_Problem details:_
Omit all pictures. Copy exactly the lines from the line containing "This screenshot has width=608, height=340." to the end of the listing, with both ends included.

_Exercise inputs:_
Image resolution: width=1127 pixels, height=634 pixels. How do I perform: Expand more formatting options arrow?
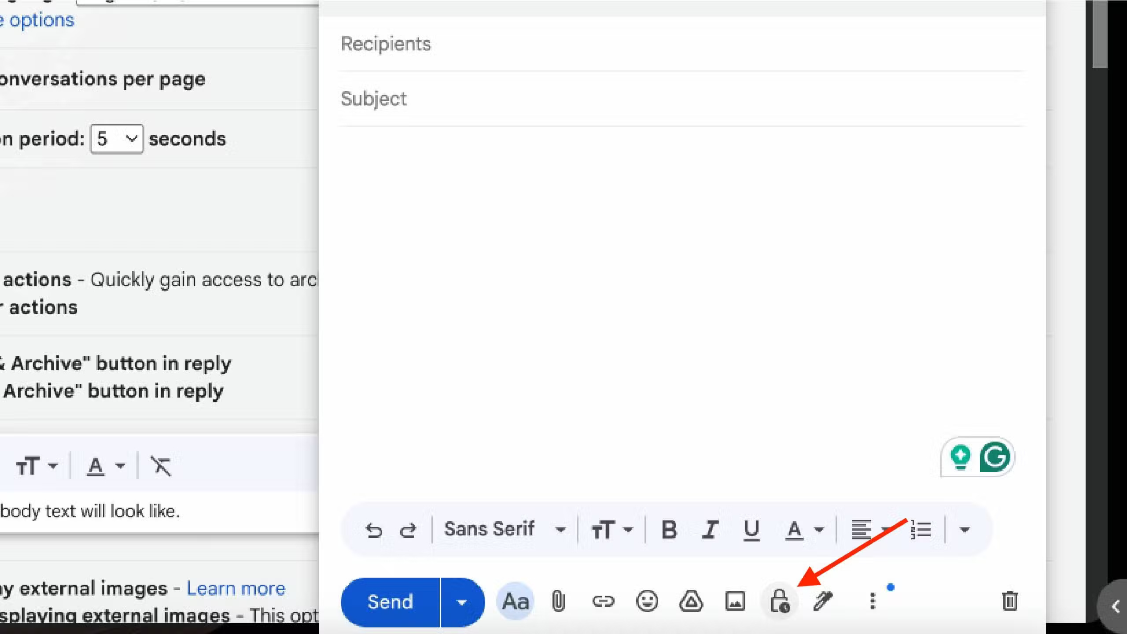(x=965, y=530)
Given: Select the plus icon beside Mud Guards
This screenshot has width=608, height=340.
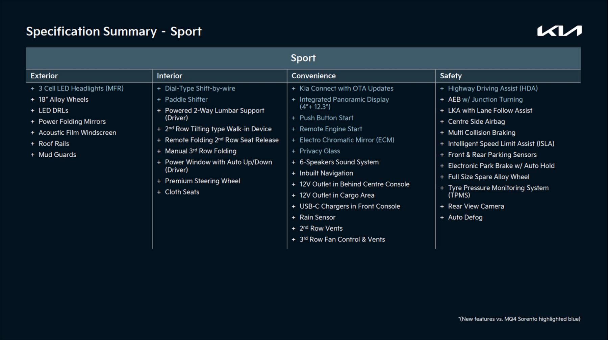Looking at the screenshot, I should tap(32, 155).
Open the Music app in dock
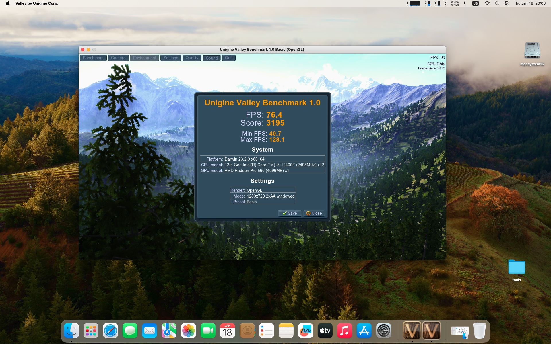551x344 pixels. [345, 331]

_Result:_
This screenshot has width=608, height=340.
Looking at the screenshot, I should tap(32, 155).
Open the Music app in dock
551x344 pixels. [345, 331]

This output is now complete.